What you need to do —
Omit the pictures. Print each entry below exactly.

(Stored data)
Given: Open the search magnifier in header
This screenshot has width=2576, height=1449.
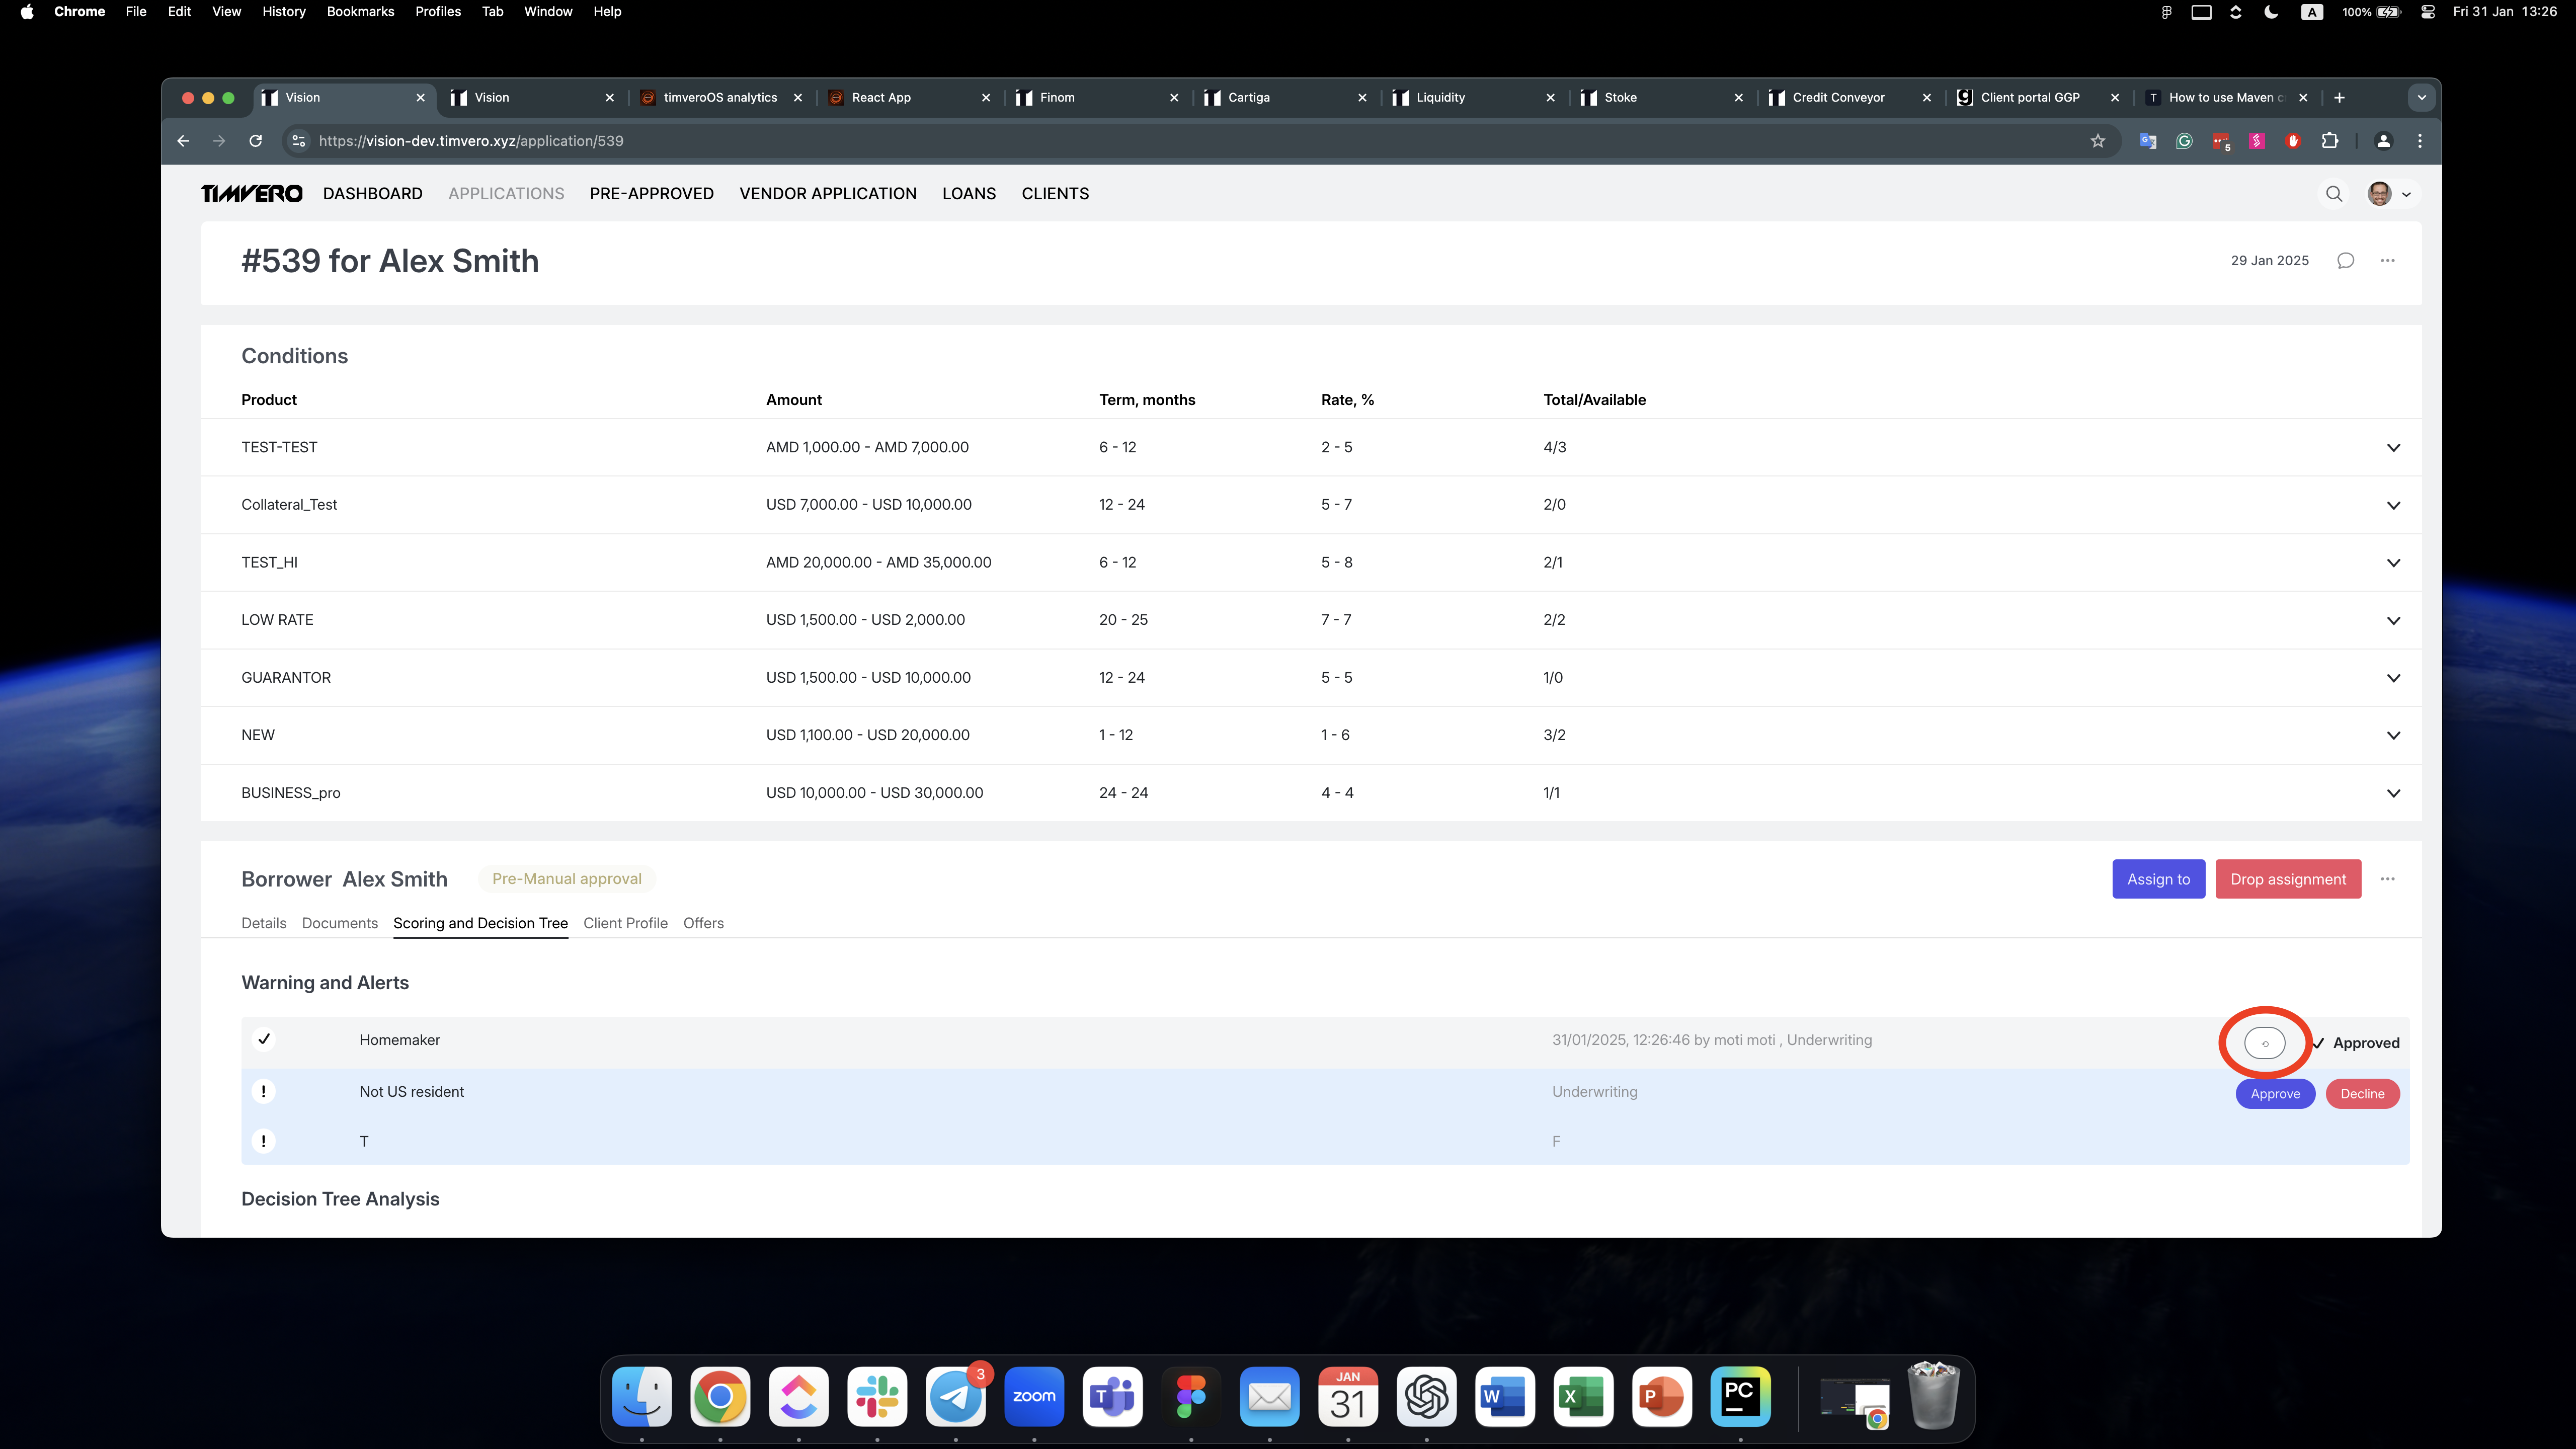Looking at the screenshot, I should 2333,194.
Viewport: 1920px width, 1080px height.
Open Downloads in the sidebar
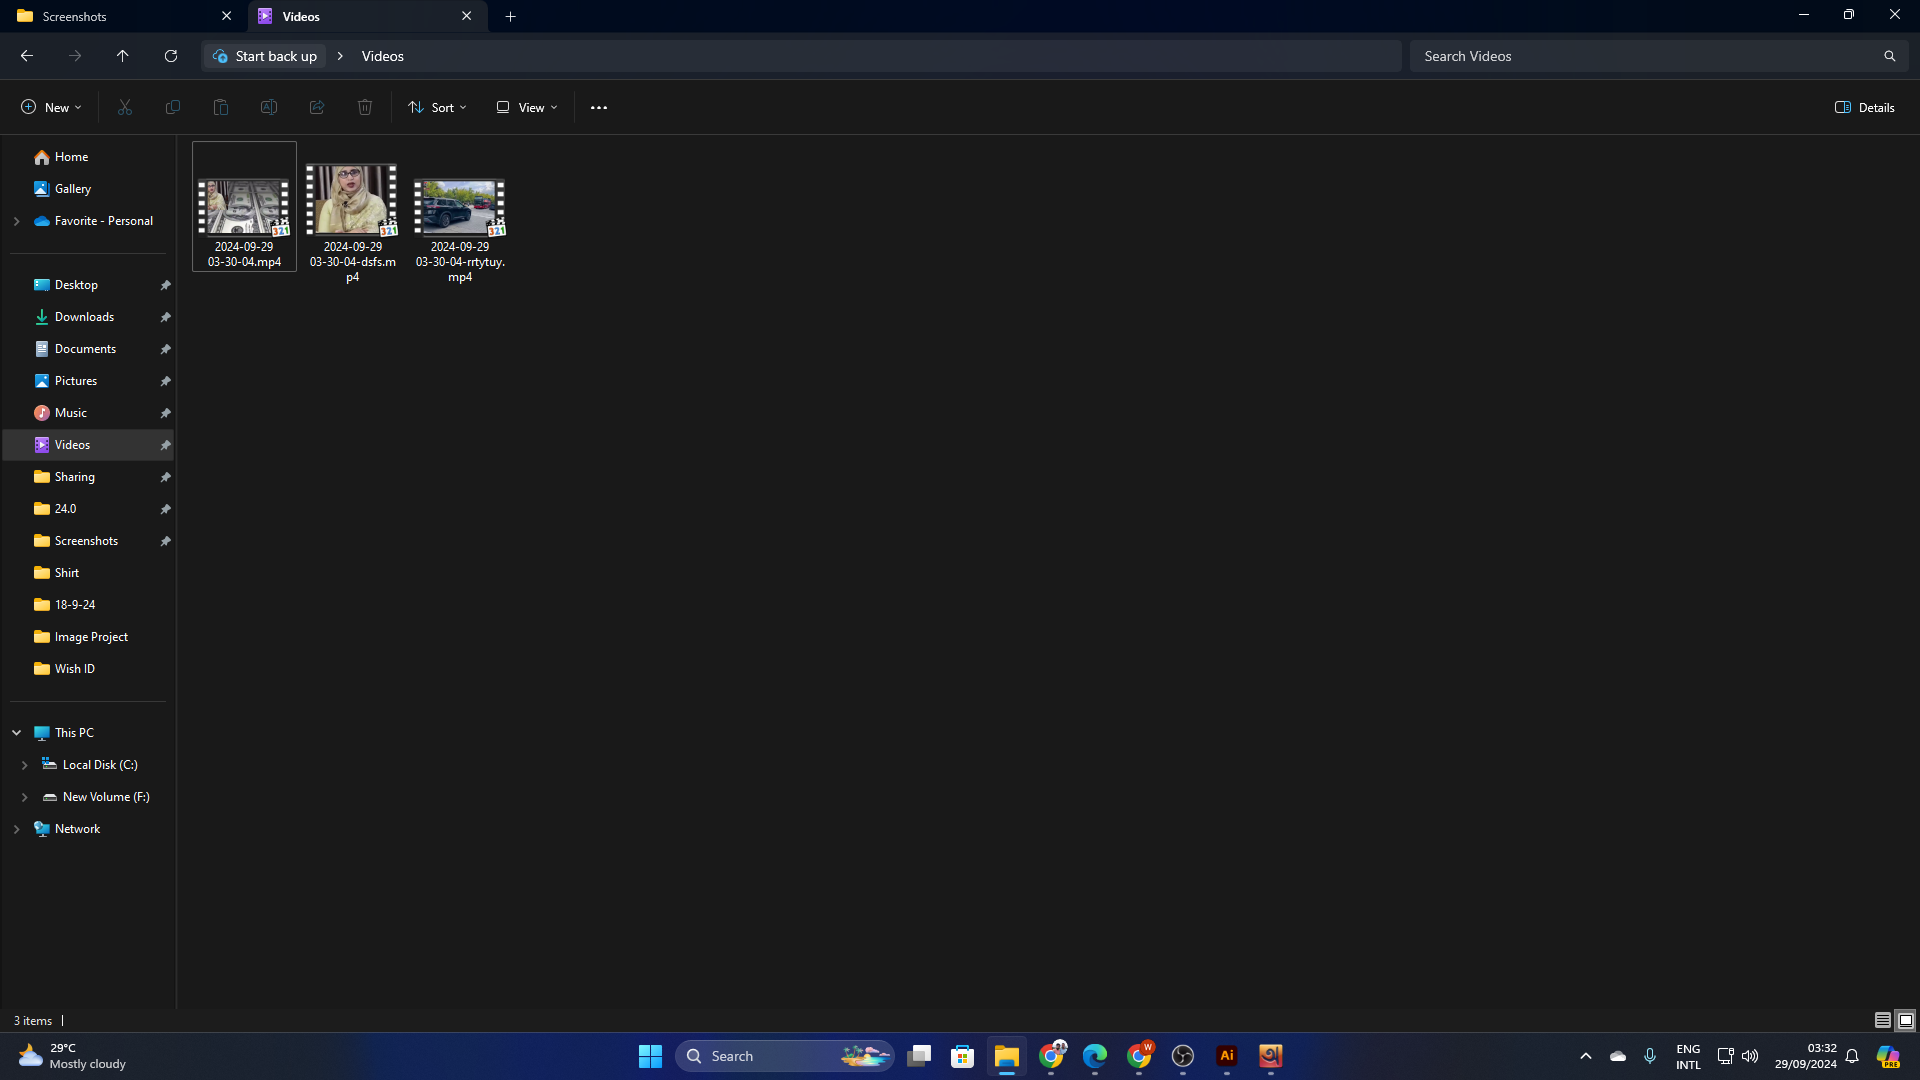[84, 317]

Output below —
Given: Open the search magnifier in header
This screenshot has width=2576, height=1449.
Looking at the screenshot, I should 2333,194.
Viewport: 1920px width, 1080px height.
Open Downloads in the sidebar
[84, 317]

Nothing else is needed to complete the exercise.